Thinnes was at his desk. Caleb walked up and didn’t beat around the bush—“I want to help.”
“Forget it, Doc.” Thinnes was trying to annoy him. He knew Caleb hated Doc. “You’re a witness in this case, and even an incompetent defense attorney would use that to get any evidence you helped collect thrown out.”
“There must be something—”
Thinnes shook his head. “And don’t get any ideas about snooping around on your own. You’re also a department consultant. That brings the exclusionary rule into play. The best thing you can do is just go about your business and be ready to testify when we get these creeps in court.”
Twenty-Two
The room was utilitarian—acoustical tile ceiling with standard fluorescent lights; semiglossed concrete
-block walls; no windows; polished linoleum floor; metal wastebasket; electric wall clock—four minutes fast. Metal and plastic stacking chairs surrounded a wood-look Formica table.

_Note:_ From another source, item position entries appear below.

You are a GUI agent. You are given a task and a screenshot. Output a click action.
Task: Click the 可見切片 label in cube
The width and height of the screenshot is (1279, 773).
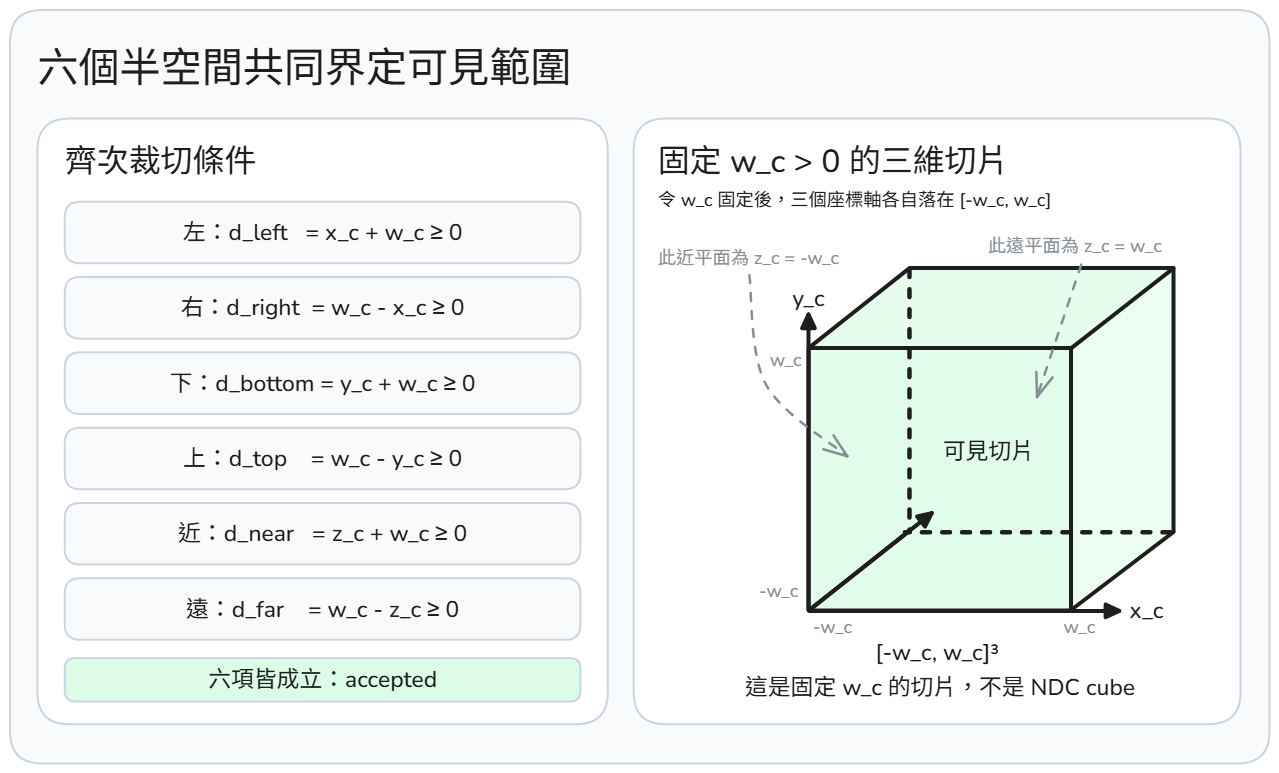pos(988,451)
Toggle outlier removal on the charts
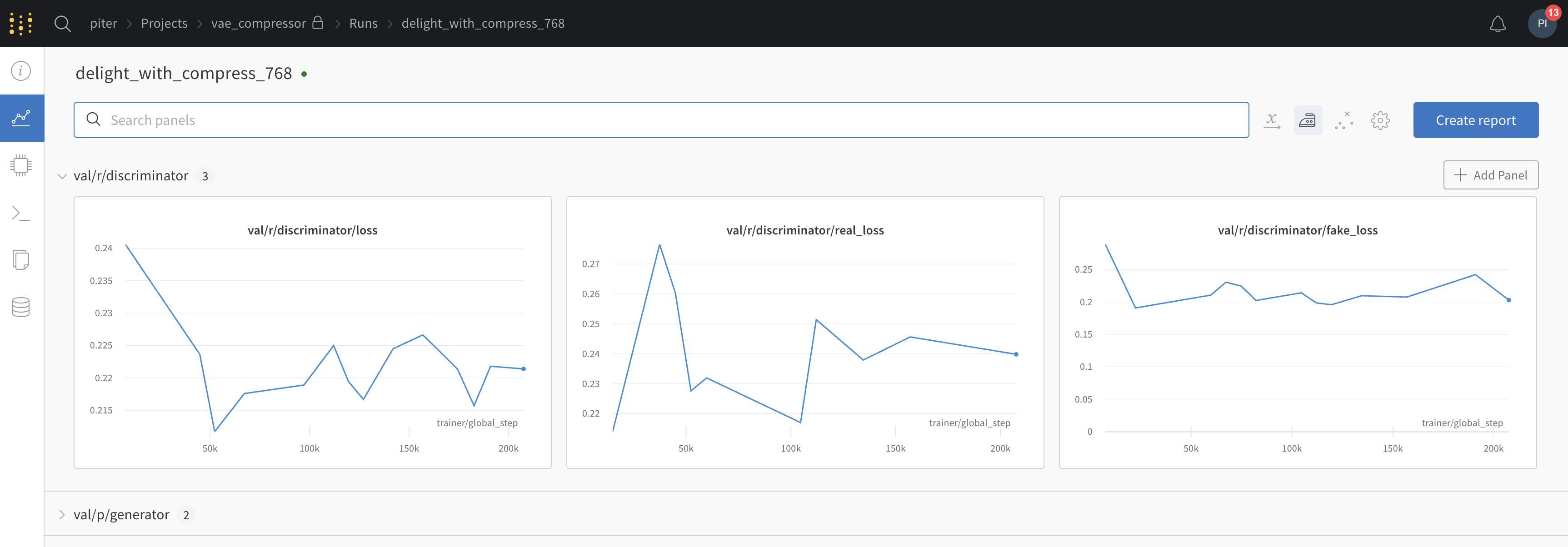 pos(1344,120)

The public defender sitting across from the assistant state’s attorney was so short her head barely showed above the pile of legal folders in front of her—five-two and under a hundred pounds, dark-haired and brown eyed. She was wearing a public defender uniform, female version—suit, unrevealing blouse, unflashy jewelry, and matching heels. Attractive, but not a knockout. Four of the five men present, in their suits and ties, were sweating in the steam heat. Sitting to his lawyer’s left, Ron Hughes shivered in his Department of Corrections uniform—tan short-sleeved shirt and pants. He was white, five-eleven, and sallow complected, with red patches over his cheeks that made him look like he’d been drinking. He had high cheekbones and forehead, blue eyes, and a prominent Adam’s apple. His whiny, high-pitched voice sounded to Thinnes like fingernails on a blackboard. Fortunately, he was letting his lawyer do the talking.
“Here’s the deal,” she said. “My client pleads to murder-two and tells you what you want to know. If you get this other guy, he’ll testify.”
Thinnes lurched forward in his seat. “No way!”
On either side of him he could see Oster and Fuego copy his move. Fuego growled caramba; Oster muttered, “Christ!” Hughes put a finger in his mouth and started gnawing on the cuticle. He seemed to shrink into his shirt.
Across from the PD, the ASA didn’t turn a hair. “Not acceptable, counselor. Your client killed a police officer. We’ll accept murder-one and forgo the death penalty.”
“We’ll take our chances with a jury.”
“So will we. And by the time this case comes to trial, we’ll have a pile of physical evidence and a roster of witnesses that’ll make that circus in California look like a kids’ puppet show.”
“With the bereaved family sitting front row center,” Oster added. He’d been watching too much of the O.J. trial himself.